Methodology: LoGAH's Low-Rank Decoder

LoGAH employs a low-rank parameter decoder, reducing the parameter growth from $\mathcal{O}(d^3)$ to $\mathcal{O}(d^2)$ , where $d$ is the hidden size. This efficiency is achieved through a low-rank decomposition approach inspired by other computational models, which allows the model to predict larger shaped parameters more effectively. As a result, LoGAH can support the full range of parameter prediction without excessive parameter repetition, proving scalability and generalization on much larger networks.

This significant reduction in parameters enables LoGAH to generalize hypernetwork capabilities across various model scales, from tiny to large architectures, while offering promising results for both vision and language tasks.

Figure 1: Comparison of parameter counts between GHN-3 and LoGAH. GHN-3 requires a larger hidden size to support wider networks, which increases the size of GHN-3 exponentially in Figure 1.

Experimental Results

Vision and LLMs

LoGAH demonstrates robust performance in initializing large models, outperforming random and existing hypernetwork initializations. The experiments conducted on CIFAR-10, CIFAR-100, and ImageNet tasks show that models initialized with LoGAH perform better than those initialized with random methods or GHN-3.

Figure 2: ViT transfer learning experiments. We use LoGAH trained on CIFAR-10 (resp. CIFAR-100) to predict ViT's parameters, then ViT is trained on CIFAR-100 (resp. ImageNet). T, S, B and L denotes Tiny, Small, Base and Large versions of LoGAH respectively.

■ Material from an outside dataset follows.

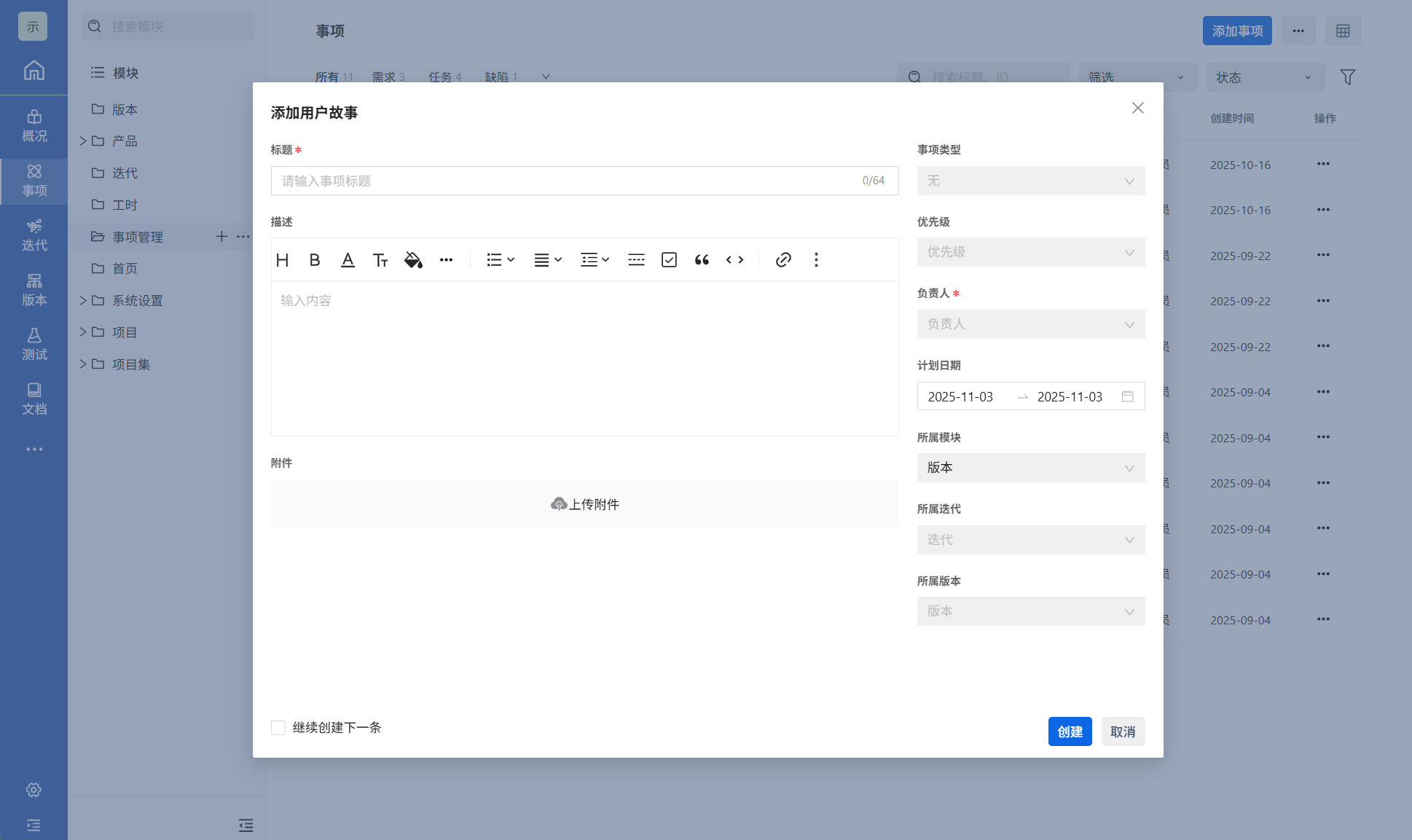Open the bullet list style dropdown
The height and width of the screenshot is (840, 1412).
501,260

The experiments extend to transfer learning scenarios, showcasing LoGAH’s capability to predict parameters that adapt well to harder datasets, warranting improved model performance when transitioning across different data distributions, including those significantly larger than the training set. These results suggest that LoGAH’s approach to parameter prediction allows for scalable learning with reduced pretraining costs.

Parameter Diversity

The paper highlights the diversity of parameters predicted by LoGAH, emphasizing its ability to generate varied initialization states that enhance model convergence on downstream tasks. This diversity is particularly notable in challenging tasks where traditional random initialization may fall short.

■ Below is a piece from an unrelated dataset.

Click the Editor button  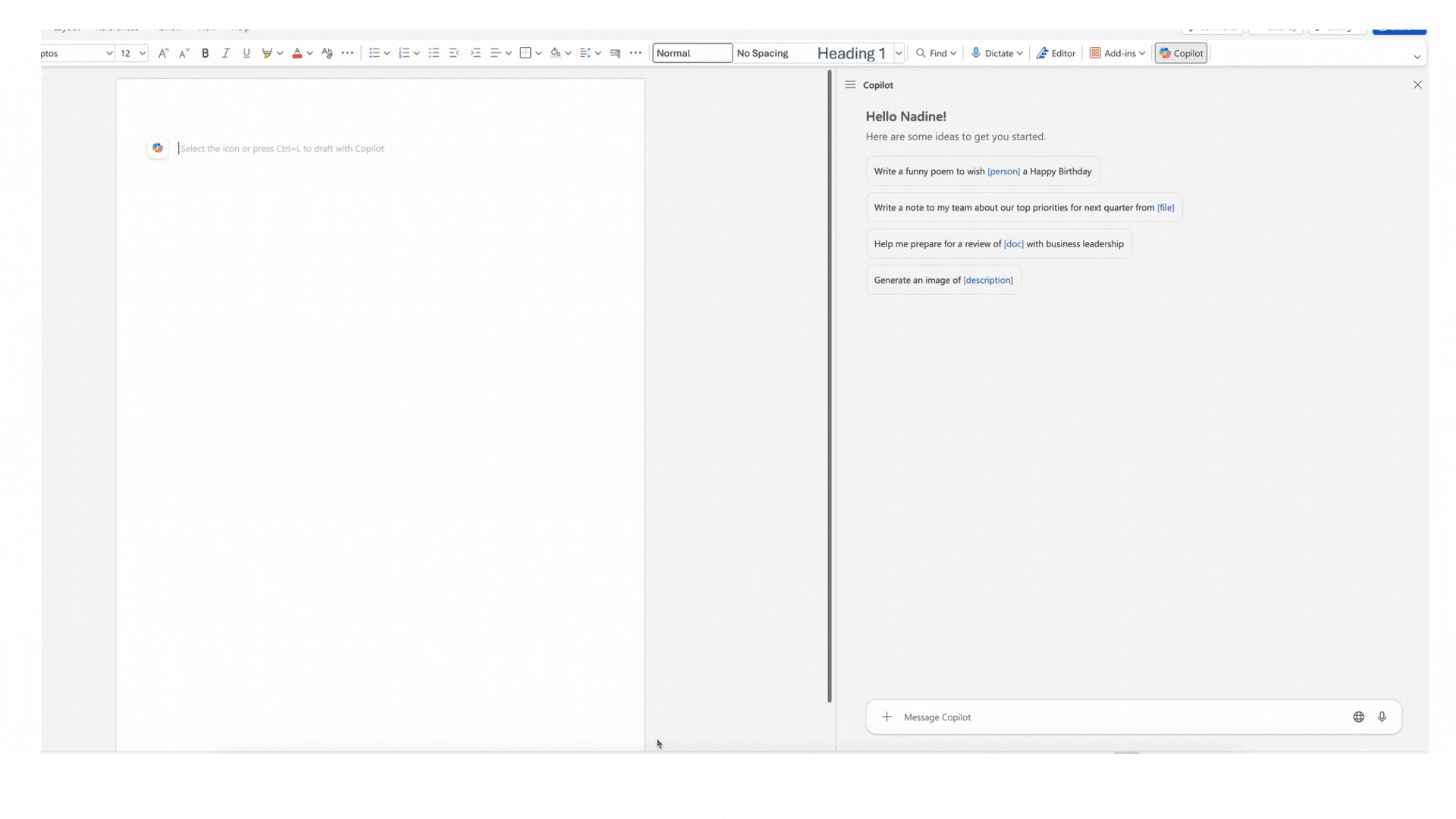[x=1056, y=53]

Theoretical and Practical Implications

LoGAH's contributions lie in offering a scalable solution to initializing very large models efficiently, with practical implications for reducing computational expenditure and speeding up the pretraining process in both vision and LLMs. The model supports wider networks without necessitating exponential parameter growth, suggesting potential future developments in AI, where the scale can be increased without proportionally increasing computational costs.

Conclusion

LoGAH presents a significant advancement in hypernetwork-based initialization, facilitating efficient and scalable pretraining of large models like ViTs and GPTs. By reducing the parameters required for predicting Transformer models, the approach opens new avenues for research into hypernetwork applications and large-scale model adaptations, expediting the deployment of sophisticated AI systems with more accessible resources.